Ethnocentrism and Keyboard Shortcuts

Fraser Speirs:

I have recently been using a 17″ MacBook Pro with a US English keyboard layout. It’s interesting how certain keyboard shortcuts make so much more sense when you’re using this layout than a UK keyboard.

Et tu, Tim Cook?

Fake Steve Jobs:

If you haven’t seen the story in today’s Journal (page B1) you should go check it out. Big profile of what a wonderful, smart, professional guy our COO Tim Cook is. And in case you don’t know what it means to have your company’s #2 guy glowingly profiled on B1 of the Monday Wall Street Journal, let me explain it to you: I’m toast.

Flapjax

Kim Burchett introduces Flapjax, a new programming language for client-based Web applications that’s designed by Shriram Krishnamurthi and other smart people at Brown.

EagleFiler

On Friday, I released a brand-new application. EagleFiler grew out of an idea I had around 1999 of building a mail archiver that combined a standard file format with an interface like that of a real mail client. A few years later, I realized that it should also help me organize and search my piles of PDFs and Web pages, as well as other types of files.

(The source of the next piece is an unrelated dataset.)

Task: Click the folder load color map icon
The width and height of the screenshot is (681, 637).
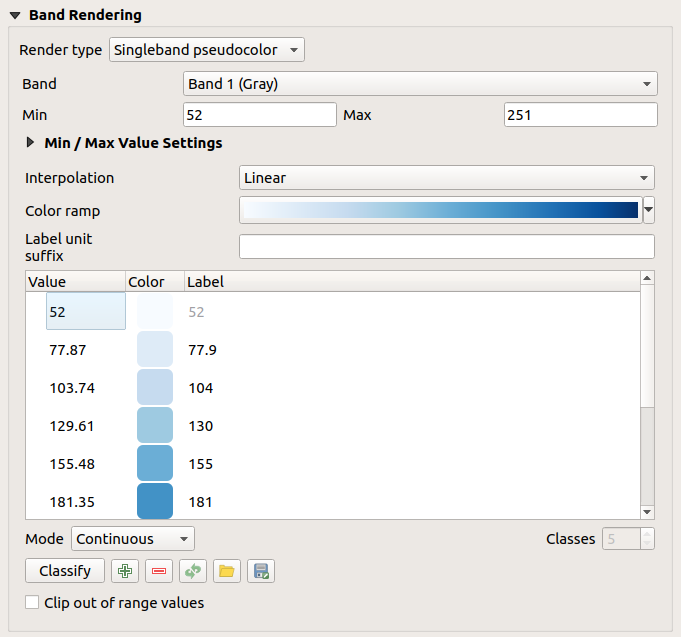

It’s a relief to finally show people what I’ve been working on. So far, the reaction is positive, and I’ve received a lot of good feedback. Some of the requests are great ideas that I should have thought of, but didn’t. Most of them are what I was expecting—they’re for things that I’ve been planning but that weren’t done in time for 1.0. On an open-ended app like this, it’s hard but necessary to postpone more than you want until later versions. Development is more fun, and productive I think, when it’s more interactive. This is where feedback will really help shape future versions of EagleFiler. There are some things I left out of 1.0 that I thought were important, but that no one has yet requested. Other things which I thought would be nice but not essential have struck people as glaring omissions. As a result, I’m reshuffling my to-do list to address the more common requests first.

Lastly, since I’m too lazy to drag and drop, one of my favorite features in EagleFiler is the capture key. While working in another application, you press a hot key and EagleFiler determines what you were viewing and adds it to the library. A bunch of apps are already supported, and you can add support for additional apps by writing capture scripts. Of course, for this to work, the app must be scriptable, and it must provide a way of accessing the content or selection of the front window. Scriptable applications are cool.

Thursday, October 12, 2006

Development With a Mac Pro

Steve Gehrman:

The new Mac Pro is also much much quieter. The old G5 fans drove me nuts. Every time I hit “build” in XCode the fans would wind up like it was struggling to do the work. It was kind of stressful. I felt like I was hurting it every time I compiled.

Friday, October 6, 2006

International Money in Cocoa

Mike Zornek:

I built Billable for my own needs and it eventually became something commercial. When I first started I made a point to store the money as NSDecimalNumbers to keep all the calculations accurate and later I turned on the “Localize” checkbox on the Number Formatter in Interface Builder which basically will do its best to show the money in the local format of the system. This approach kind of works but is incomplete and clunky.

Thursday, October 5, 2006

iLifeControls 1.0

Sean Patrick O’Brien (via Matt Gemmell):

The main reason I decided to take a set of controls that mimic the iLife interface and combine them into a framework is to provide developers with a one-stop shop for their Apple-style interface needs. Looking at the third party Cocoa applications floating around on the Internet, it’s common to see applications that mix and match interface schemes taken from several different types of Apple products, as well as interface components that aren’t quite implemented properly. In order to try and remedy this situation, I’m trying to create a framework that’s geared towards proper implementation, and interface consistency.

Wednesday, October 4, 2006

iceKey Driver

The driver for my keyboard is finally out of beta and Universal.

Sunday, October 1, 2006

ATPM 12.10

The October issue of ATPM is out:

Audio Hijack Pro Compilation Benchmarks

Quentin Carnicelli measures how long it takes four different Macs, including a new Mac Pro, to compile his app.